**Dataset records:**
--------------------

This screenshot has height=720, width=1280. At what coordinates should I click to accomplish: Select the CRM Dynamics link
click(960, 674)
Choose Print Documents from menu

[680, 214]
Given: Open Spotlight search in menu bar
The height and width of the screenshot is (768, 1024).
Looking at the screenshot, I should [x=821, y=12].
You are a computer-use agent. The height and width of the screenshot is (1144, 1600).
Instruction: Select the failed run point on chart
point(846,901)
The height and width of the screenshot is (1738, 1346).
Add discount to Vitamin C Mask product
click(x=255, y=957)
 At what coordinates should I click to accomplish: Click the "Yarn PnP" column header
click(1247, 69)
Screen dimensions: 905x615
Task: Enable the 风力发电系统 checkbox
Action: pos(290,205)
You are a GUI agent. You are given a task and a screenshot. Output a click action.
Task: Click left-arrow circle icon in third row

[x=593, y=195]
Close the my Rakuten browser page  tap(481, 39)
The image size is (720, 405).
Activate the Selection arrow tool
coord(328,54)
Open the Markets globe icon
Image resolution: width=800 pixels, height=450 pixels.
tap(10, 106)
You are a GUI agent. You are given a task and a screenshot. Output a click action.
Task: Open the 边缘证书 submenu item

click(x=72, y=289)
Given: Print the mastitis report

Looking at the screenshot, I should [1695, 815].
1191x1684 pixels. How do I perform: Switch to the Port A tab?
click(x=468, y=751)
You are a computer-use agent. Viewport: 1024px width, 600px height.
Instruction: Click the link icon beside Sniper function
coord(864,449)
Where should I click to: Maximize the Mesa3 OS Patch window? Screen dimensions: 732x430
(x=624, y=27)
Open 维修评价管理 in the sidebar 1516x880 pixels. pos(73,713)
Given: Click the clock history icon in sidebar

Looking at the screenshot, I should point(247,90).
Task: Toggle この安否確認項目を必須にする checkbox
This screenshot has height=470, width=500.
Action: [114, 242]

--------------------

**What you will do:**
Please copy all lines of the listing in which the string "agent" occurs.

**Finished task:**
You are a computer-use agent. The height and width of the screenshot is (1144, 1600).
You are a GUI agent. You are given a task and a screenshot. Output a click action.
You are a GUI agent. You are given a task and a screenshot. Output a click action.
You are a computer-use agent. Viewport: 1024px width, 600px height.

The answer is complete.